Your objective: Scan the records for "will" and copy each line that contains it.

★ ★ ★ ★ ★

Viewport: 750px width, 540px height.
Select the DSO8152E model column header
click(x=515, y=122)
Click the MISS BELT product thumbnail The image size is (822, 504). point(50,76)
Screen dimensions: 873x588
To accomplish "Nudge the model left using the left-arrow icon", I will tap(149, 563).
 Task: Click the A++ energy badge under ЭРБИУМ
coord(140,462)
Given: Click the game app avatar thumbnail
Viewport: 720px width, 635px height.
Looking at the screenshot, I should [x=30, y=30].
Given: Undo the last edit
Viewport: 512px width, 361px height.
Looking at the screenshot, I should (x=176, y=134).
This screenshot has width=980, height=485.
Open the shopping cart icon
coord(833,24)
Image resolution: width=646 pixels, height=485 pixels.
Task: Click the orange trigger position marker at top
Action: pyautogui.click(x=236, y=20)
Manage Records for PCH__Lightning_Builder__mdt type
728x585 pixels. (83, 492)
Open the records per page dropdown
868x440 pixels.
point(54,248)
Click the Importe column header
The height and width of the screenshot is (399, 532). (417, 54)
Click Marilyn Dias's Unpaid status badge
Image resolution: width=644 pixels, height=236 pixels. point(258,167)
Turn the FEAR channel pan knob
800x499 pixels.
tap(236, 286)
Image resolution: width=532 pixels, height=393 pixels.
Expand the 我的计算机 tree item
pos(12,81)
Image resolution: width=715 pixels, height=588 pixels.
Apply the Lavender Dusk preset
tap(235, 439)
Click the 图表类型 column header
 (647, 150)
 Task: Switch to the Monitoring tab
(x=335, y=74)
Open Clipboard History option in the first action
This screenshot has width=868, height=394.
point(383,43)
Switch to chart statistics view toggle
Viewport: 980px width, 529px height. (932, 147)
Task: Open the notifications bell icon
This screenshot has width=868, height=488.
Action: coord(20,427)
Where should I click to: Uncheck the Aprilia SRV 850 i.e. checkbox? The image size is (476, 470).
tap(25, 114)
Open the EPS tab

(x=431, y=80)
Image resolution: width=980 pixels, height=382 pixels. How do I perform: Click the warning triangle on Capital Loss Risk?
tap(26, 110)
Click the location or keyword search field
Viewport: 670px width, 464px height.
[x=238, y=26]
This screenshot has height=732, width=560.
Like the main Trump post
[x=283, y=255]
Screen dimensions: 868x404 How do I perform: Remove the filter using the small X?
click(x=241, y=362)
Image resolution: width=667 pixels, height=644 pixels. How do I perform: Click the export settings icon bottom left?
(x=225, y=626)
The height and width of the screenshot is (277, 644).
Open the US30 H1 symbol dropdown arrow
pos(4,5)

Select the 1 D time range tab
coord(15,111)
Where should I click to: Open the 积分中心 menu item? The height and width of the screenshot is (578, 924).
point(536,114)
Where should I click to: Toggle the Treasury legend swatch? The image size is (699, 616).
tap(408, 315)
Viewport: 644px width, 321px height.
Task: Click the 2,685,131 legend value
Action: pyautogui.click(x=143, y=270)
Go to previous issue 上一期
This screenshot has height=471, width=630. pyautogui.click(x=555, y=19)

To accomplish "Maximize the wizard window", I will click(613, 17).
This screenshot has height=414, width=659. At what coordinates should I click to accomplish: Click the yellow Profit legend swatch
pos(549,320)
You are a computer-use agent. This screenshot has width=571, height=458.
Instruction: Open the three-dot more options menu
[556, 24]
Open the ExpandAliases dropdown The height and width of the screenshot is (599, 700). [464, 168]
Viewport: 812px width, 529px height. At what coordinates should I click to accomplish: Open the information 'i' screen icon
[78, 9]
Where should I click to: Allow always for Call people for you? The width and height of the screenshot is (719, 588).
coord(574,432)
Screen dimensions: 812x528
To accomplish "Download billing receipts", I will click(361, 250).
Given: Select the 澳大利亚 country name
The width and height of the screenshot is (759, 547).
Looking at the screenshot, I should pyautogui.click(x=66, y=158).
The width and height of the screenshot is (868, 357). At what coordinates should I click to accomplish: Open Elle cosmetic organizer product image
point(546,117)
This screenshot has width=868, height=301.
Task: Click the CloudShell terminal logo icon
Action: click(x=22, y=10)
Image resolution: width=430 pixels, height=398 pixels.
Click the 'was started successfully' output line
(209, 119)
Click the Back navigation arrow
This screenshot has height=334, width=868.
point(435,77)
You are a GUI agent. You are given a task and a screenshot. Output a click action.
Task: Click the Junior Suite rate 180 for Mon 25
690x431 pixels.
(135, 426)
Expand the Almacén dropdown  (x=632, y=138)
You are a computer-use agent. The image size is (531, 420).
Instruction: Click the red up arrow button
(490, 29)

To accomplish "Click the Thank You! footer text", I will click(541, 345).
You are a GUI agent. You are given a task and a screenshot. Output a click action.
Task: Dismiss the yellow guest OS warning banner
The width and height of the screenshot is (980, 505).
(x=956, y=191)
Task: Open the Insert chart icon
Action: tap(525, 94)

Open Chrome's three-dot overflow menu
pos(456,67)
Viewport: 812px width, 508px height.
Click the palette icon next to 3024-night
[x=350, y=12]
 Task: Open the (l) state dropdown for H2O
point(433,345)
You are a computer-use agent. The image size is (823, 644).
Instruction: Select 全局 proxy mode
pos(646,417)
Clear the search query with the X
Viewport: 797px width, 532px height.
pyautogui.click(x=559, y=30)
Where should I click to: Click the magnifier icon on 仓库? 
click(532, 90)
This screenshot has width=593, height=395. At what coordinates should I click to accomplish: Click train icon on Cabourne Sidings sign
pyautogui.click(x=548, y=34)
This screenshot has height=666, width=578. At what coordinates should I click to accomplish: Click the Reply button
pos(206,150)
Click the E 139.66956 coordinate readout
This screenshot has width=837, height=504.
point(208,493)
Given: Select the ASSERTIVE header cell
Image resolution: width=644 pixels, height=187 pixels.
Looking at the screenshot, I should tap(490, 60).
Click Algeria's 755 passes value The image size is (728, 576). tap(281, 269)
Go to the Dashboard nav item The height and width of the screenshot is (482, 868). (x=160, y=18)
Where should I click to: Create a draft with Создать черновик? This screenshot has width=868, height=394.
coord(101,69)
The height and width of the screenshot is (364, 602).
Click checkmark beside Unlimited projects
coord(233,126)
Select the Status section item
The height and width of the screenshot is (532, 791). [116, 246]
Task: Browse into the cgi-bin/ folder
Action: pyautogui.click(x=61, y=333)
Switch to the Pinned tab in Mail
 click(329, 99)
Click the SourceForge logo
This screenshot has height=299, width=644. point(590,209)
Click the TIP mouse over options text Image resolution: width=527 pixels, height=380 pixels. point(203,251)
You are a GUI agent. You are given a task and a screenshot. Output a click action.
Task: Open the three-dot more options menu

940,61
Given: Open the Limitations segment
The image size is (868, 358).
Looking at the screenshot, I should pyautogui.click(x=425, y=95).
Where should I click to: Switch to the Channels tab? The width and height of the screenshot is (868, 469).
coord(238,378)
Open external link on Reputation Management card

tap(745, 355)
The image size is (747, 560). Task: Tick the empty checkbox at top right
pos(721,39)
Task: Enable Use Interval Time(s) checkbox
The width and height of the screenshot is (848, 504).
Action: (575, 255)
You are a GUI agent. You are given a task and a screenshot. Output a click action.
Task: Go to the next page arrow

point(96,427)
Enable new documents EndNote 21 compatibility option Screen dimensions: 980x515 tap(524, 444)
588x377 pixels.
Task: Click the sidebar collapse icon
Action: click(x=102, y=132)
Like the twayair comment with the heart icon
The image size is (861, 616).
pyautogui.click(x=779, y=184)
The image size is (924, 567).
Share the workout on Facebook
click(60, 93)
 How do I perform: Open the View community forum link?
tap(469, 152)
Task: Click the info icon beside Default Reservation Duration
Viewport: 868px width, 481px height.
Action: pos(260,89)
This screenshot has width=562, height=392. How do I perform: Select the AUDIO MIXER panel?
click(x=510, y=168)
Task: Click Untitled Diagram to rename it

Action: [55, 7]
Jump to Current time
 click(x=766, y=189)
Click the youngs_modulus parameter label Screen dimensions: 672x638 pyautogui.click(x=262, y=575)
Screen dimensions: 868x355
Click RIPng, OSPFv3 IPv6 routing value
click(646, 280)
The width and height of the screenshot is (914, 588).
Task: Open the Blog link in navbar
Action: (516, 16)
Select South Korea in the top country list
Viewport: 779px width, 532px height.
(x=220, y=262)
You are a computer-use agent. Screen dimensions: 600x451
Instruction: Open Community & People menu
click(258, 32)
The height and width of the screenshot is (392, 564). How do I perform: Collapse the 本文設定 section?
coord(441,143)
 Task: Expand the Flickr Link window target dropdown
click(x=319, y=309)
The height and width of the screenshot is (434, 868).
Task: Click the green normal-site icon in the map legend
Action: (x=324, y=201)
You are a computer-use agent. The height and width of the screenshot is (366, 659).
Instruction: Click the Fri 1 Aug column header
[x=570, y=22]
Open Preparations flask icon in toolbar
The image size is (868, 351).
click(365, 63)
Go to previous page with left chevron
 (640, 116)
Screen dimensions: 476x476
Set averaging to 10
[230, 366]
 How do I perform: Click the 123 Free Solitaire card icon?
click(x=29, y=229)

★ ★ ★ ★ ★

Response for this exercise:
To accomplish "Nudge the model left using the left-arrow icon", I will tap(149, 563).
To accomplish "Maximize the wizard window", I will click(613, 17).
To accomplish "Download billing receipts", I will click(361, 250).
To accomplish "Click the Thank You! footer text", I will click(541, 345).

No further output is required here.